Digital, in its heyday in the late 1980s, and Apple with the Mac in the early 1990s, both profited from this, especially in the US. Open source was the same, except slightly different. It has become more infectious because it is free. Nobody has to sign a purchase order. All that is required is a relevant problem that needs solving.
However, there is another factor with open source; the idealism of youth. A general feeling of animosity to Microsoft has given rise to a kernel of activists that see open source as a crusade against the 'evil' Redmond empire.
For potential business users of open source products, this software evangelism is not really relevant and may even be off-putting. But there is another side to this.
It is many of the same committed evangelists who provide the free labour that has turned open source from a wacky idea into a viable software channel. Many open source products are actually better supported than the proprietary products they compete against.
Open source has a viable economic model. A group of individuals builds a software product for its own use and then agrees to share it for free with anyone else who wants to use it, so long as they do not try to profit from it and they offer any improvements they make to it back to the community of users.
If the authors never intended it to become a commercial software product they may as well do this, if they can be bothered to organise a support group.
If the software maintenance and enhancement process is well organised, then there is probably less reason than usual to have concerns about software support.
The excellent support provided by the Linux and Apache communities has illustrated this. IBM's backing of the movement in recent years (which was not done out of altruism) set the seal of respectability on open source and put minds at rest.
There are clearly a number of open source products that can offer a fast return on investment because they are genuinely excellent software products and the support is acceptable.
The cost is very low, but one has to take into account the learning curve and the cost of deployment and also the potential impact on the rest of the software that they are expected to integrate with.
Chief amongst the open source products are Linux and Apache, but there are others such as Star Office from Sun Microsystems for office software, and Gnome or KDE as a desktop graphical user interface. There are also many open source products in gestation including everything from immature enterprise resource planning products to specific vertical market products.

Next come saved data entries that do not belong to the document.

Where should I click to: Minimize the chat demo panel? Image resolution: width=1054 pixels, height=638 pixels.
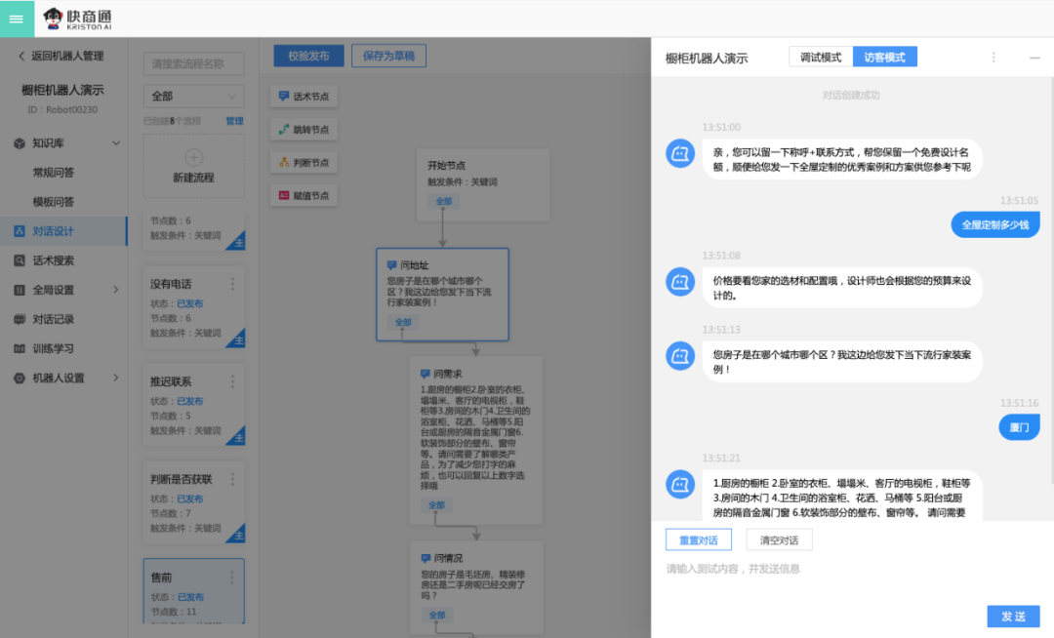click(x=1034, y=58)
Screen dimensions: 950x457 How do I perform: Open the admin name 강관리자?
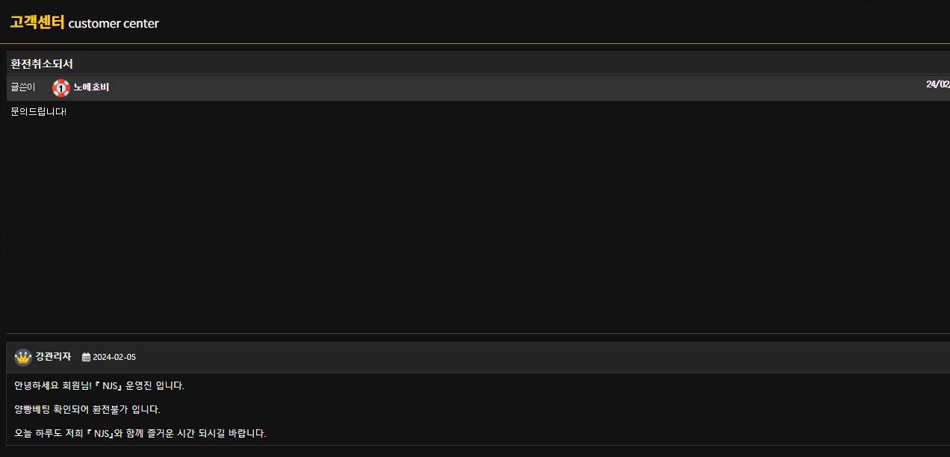click(53, 357)
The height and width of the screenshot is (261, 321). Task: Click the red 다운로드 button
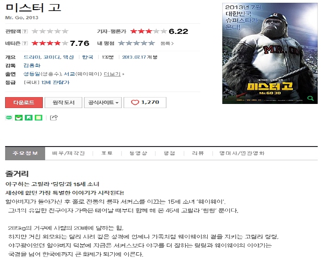pyautogui.click(x=24, y=103)
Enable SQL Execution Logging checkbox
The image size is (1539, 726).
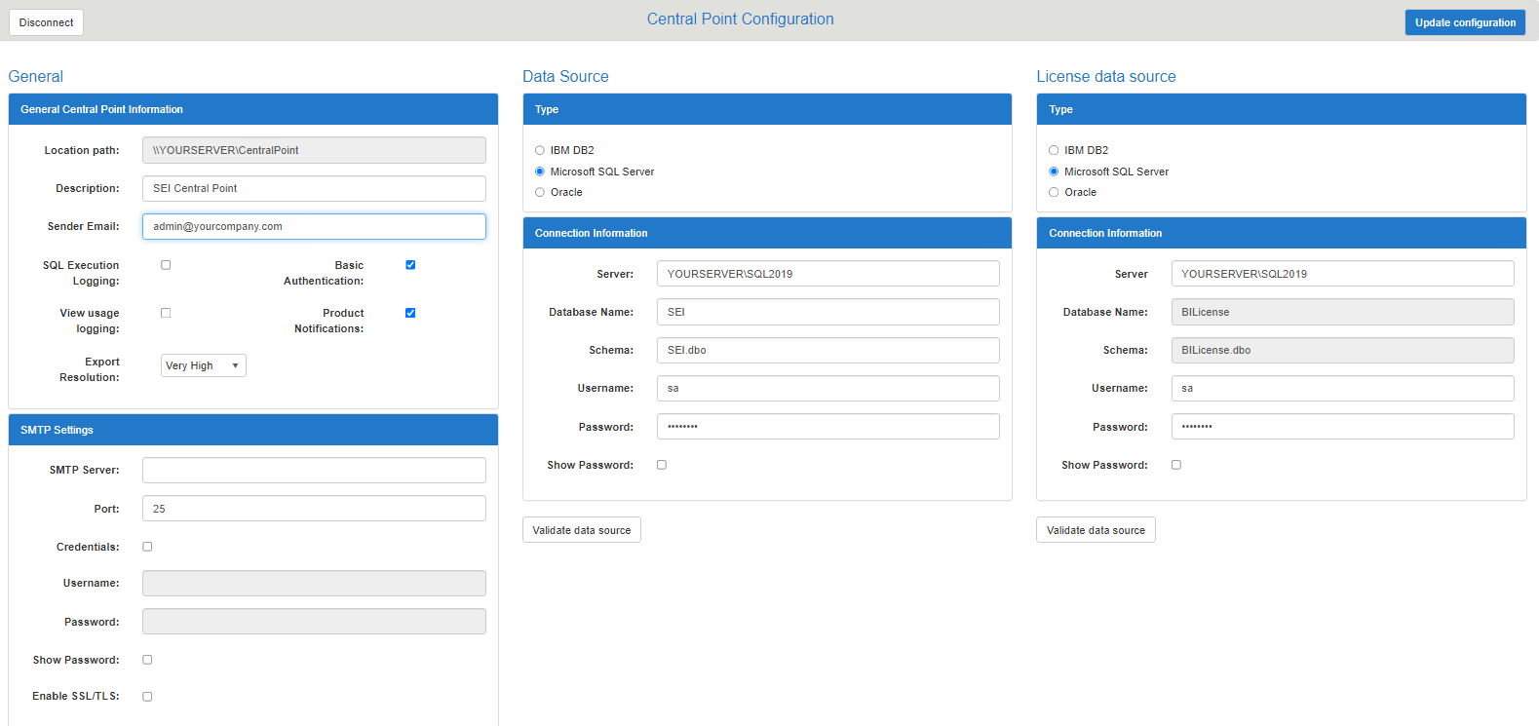coord(166,265)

The appeal of open source has to be much greater for IT shops that are technically oriented; the whole point of open source being that you get your hands on the source code and can tailor it to your requirements. You naturally have to learn how to interact with the support community for the product in question, if you are going to mess with the source.
However, the possibilities of very inexpensive software and no on-going licence charges will compensate for a fair amount of extra effort where it is required.
There is also the possibility that some companies might like to initiate open source communities of their own. Open source is really an extension of the shareware idea which has been implemented by companies to share software they had written that didn't have an obviously large market - some pharmaceuticals or aerospace software comes to mind - and where the software wasn't thought of as being a competitive advantage.
In specialist spaces open source can simply be a more structured arrangement of shareware. In any event the possibilities are different for different companies, but there is an opportunity to reduce costs by getting involved in the open source movement in a constructive way and it does not mean taking up arms against the commercial software market. The products and the markets can co-operate quite happily.